# New Home Theater Forums



## Nick (Apr 23, 2002)

In case you haven't noticed, a new *Home Theater* area has been created in response to member suggestions.

Some DBSTalk members have elaborate home theater set-ups, while others of us are in the process of creating what we hope will become our own personal audio-video paradise. 

Whether it's HDTV, heart-stopping audio, component recommendations or technical problems, the new HT area is the place we can come together to share our ultimate home theater dreams.

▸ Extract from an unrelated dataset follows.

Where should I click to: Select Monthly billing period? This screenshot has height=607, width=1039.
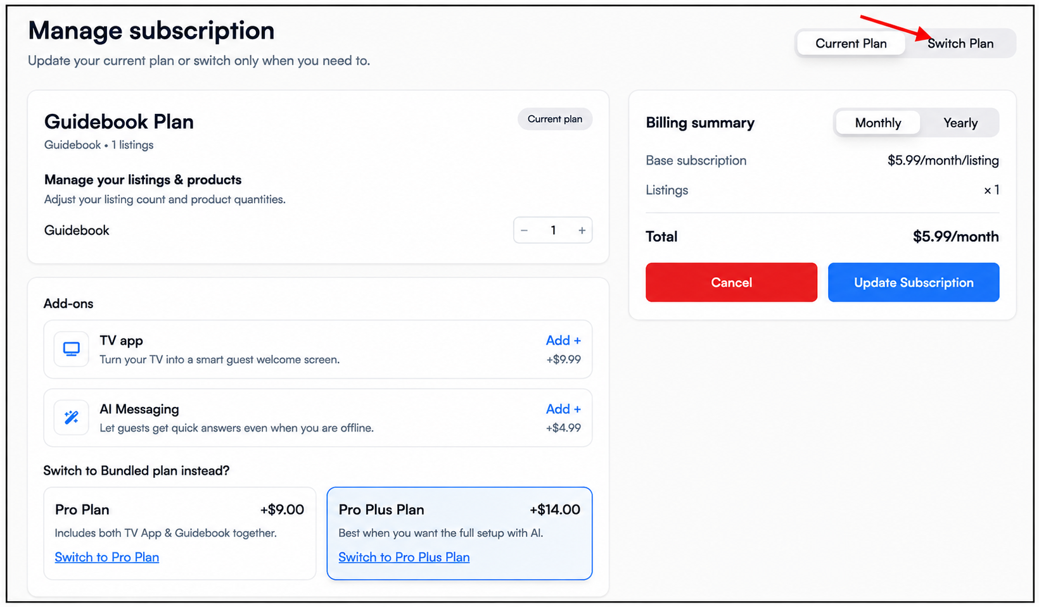tap(877, 123)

Topics I envision being discussed in this venue:

HD display options
- - rear-projection
- - diect-view
- - SA front projection
- - members' HDTV set evaluations and recommendations
- - member purchases of new HDTV display devices

Home theater systems
- - A/V components & evaluations
- - recommendations & advice from resident audiophiles
- - incorporating HT design into home decor 
- - posting photos of members' HT setups

Broadcast issues, including DTV and HDTV programming and reception

This addition to the DBSTalk lineup gives forum members and guests an opportunity to ask questions, exchange ideas and report on new HDTV gear in the friendly DSBTalk.com tradition.

You can go to the *Home Theater forums* from the jump menu, or by clicking here


----------



## Neil Derryberry (Mar 23, 2002)

Thanks for the intro, Nick! I look forward to seeing folks there!


----------